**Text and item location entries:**
********************

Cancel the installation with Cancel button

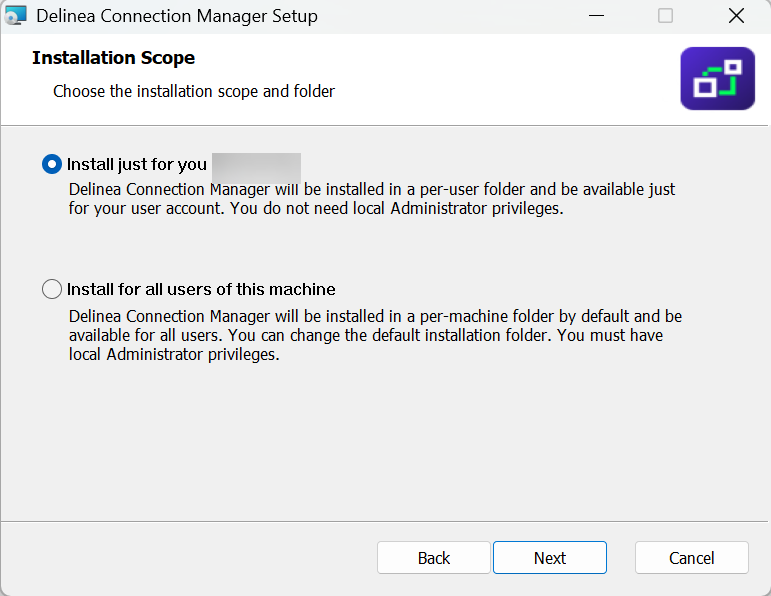691,558
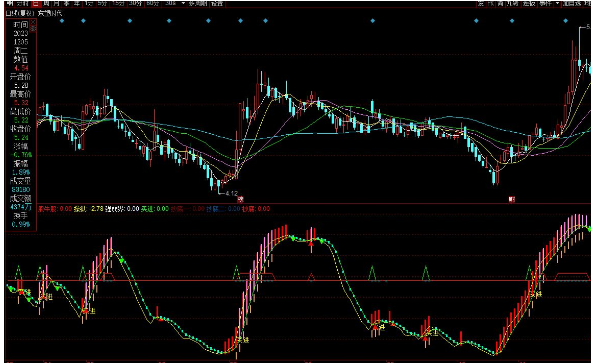Select the weekly (周) period tab
Image resolution: width=591 pixels, height=363 pixels.
[x=46, y=3]
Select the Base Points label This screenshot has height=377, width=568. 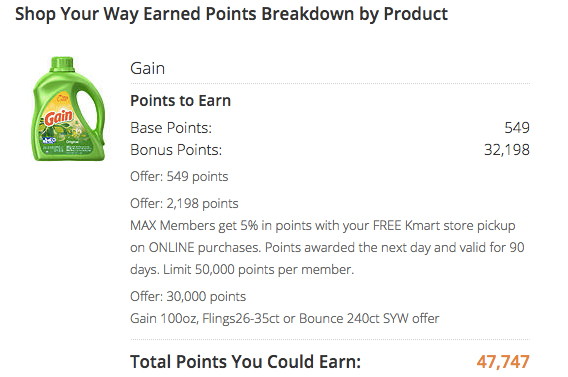(171, 128)
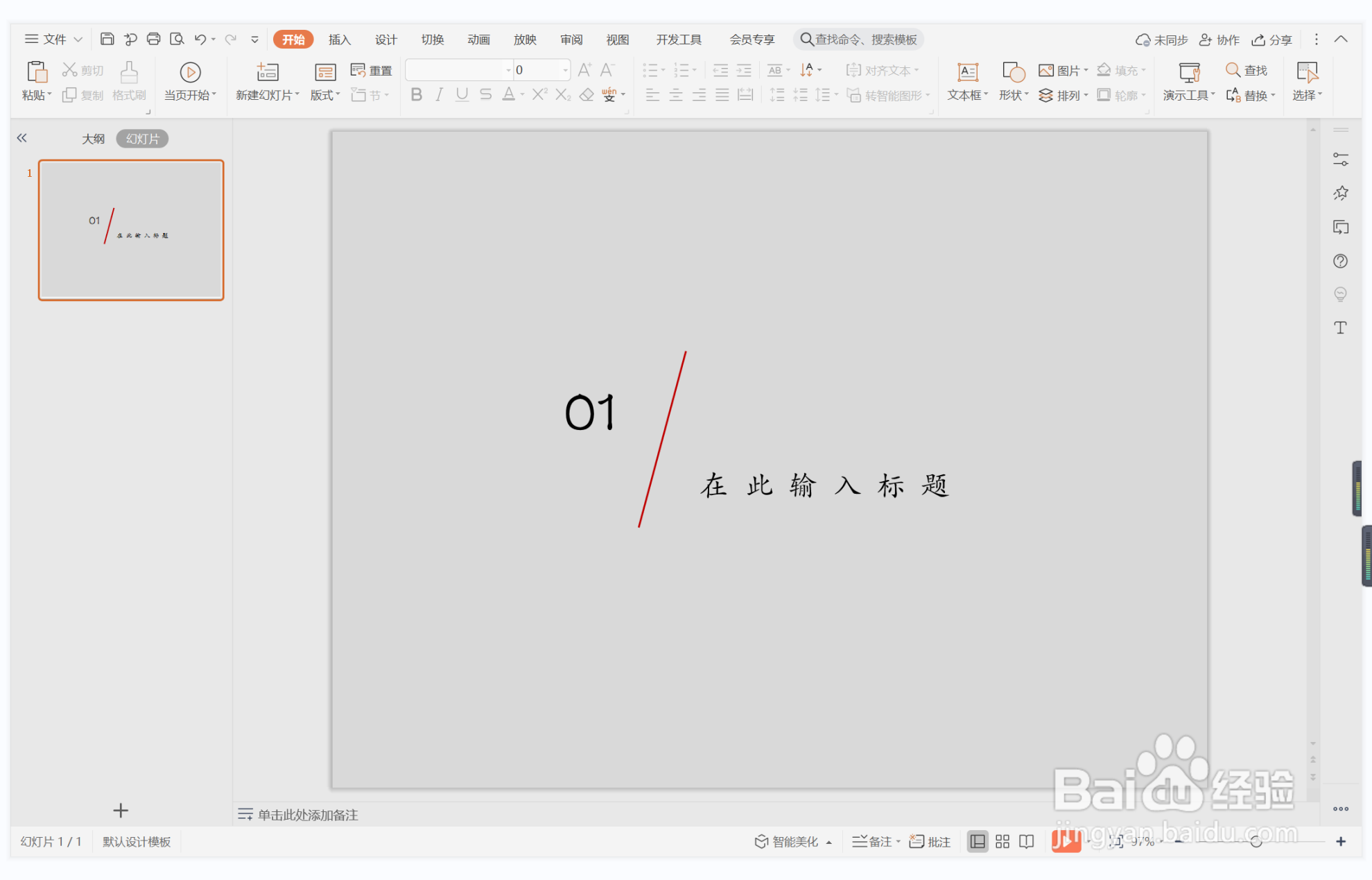Click the Undo arrow icon
1372x880 pixels.
tap(200, 39)
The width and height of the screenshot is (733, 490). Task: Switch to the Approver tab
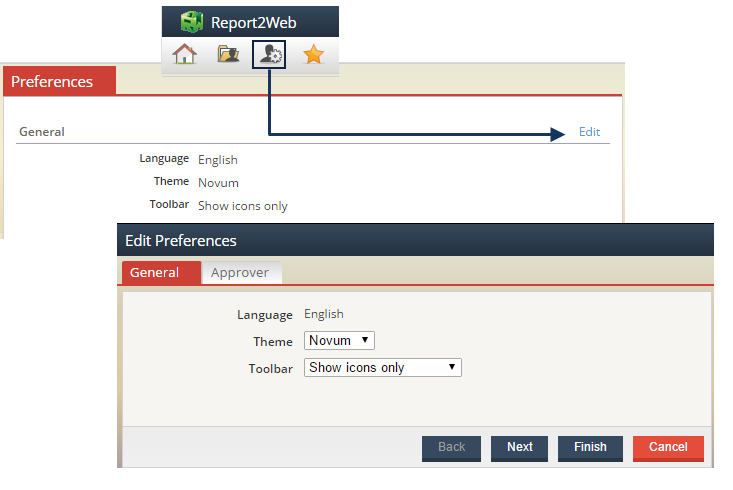click(x=240, y=272)
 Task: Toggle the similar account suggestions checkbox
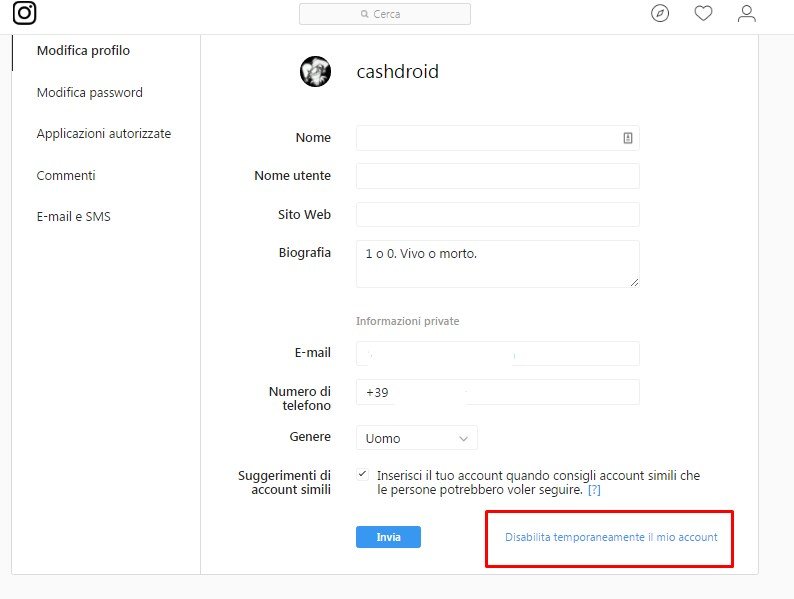[x=362, y=474]
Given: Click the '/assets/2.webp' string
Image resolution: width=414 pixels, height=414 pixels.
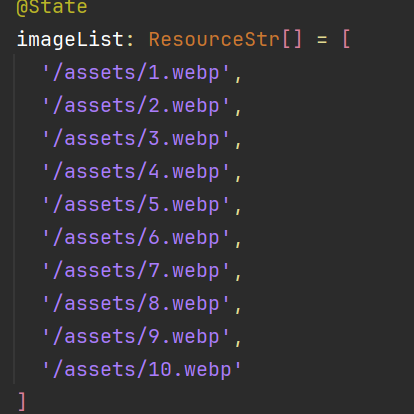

********************

**Task statement:**
Rewrite everything from the line containing "Task: Toggle the" down to the end of the records, changing "checkbox" to "check box" and keeping all else the same. Omit the pictures from your answer.

**Solution to this exercise:**
 Task: Toggle the similar account suggestions check box
[x=362, y=474]
Given: Click the '/assets/2.webp' string
Image resolution: width=414 pixels, height=414 pixels.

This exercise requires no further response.